An Improved Procedure
Cooper notes that a large number of laboratories have developed methods for detecting neoantigens. As described above, exons from tumor fragments are typically sequenced and compared with DNA extracted from non-cancerous tissue in the same patient. The suspected neoantigen peptides are tested against the patients own T cells. In what Cooper considers a less effective technique, those T cells that recognize these neoantigens are amplified in culture and used for therapy. Cooper favor an improved approach, where the DNA that specifies the T cell receptors from reactive T cells is transferred into naive T cells. That is, a population of T cells from outside the tumor is engineered to produce a T cell receptor that will react with the tumor neoantigen. The idea is that these engineered naive cells will be more potent than the progeny of the T cells that have already infiltrated the tumor.

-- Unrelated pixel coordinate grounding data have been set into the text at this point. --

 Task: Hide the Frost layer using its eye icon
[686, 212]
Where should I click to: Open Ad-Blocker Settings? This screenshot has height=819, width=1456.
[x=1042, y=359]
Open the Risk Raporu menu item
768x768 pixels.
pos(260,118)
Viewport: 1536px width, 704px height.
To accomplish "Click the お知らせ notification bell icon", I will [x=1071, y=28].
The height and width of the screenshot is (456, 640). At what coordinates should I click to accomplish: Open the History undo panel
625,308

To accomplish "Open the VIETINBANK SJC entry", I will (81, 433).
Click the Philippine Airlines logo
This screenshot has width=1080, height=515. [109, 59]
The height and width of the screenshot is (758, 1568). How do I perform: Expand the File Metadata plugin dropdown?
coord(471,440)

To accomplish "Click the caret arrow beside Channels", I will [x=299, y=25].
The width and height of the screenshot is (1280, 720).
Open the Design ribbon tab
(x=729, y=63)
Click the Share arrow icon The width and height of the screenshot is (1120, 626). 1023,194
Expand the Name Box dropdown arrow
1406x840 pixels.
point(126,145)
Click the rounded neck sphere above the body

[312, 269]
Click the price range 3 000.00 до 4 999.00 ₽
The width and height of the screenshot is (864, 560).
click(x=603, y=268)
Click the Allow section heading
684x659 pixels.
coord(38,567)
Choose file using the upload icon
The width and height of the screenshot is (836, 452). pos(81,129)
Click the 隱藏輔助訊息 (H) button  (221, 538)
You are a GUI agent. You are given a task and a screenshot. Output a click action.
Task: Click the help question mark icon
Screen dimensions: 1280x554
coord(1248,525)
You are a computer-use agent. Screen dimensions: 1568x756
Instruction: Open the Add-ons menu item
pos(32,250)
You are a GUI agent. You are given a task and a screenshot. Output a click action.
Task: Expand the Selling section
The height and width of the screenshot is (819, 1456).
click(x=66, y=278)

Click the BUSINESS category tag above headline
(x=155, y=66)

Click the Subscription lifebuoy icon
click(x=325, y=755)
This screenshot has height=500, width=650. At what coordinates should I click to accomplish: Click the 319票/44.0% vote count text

This technique borrows from the CAR world. But instead of creating a new engineered B cell receptor for a T cell, the approach that Cooper describes puts a modified T cell receptor in place of a natural one. Cooper devotes most of the last third of his seminar to improvements in how this last step, a gene transfer, is achieved. I won't go into this part of his talk, except to say that the techniques he describes are much more efficient than the procedures that are usually employed. They offer the prospect of a far less expensive and perhaps even commercially viable treatment in the future, one that is applicable to many more patients. We'll see. According to Cooper, clinical trials will begin this year.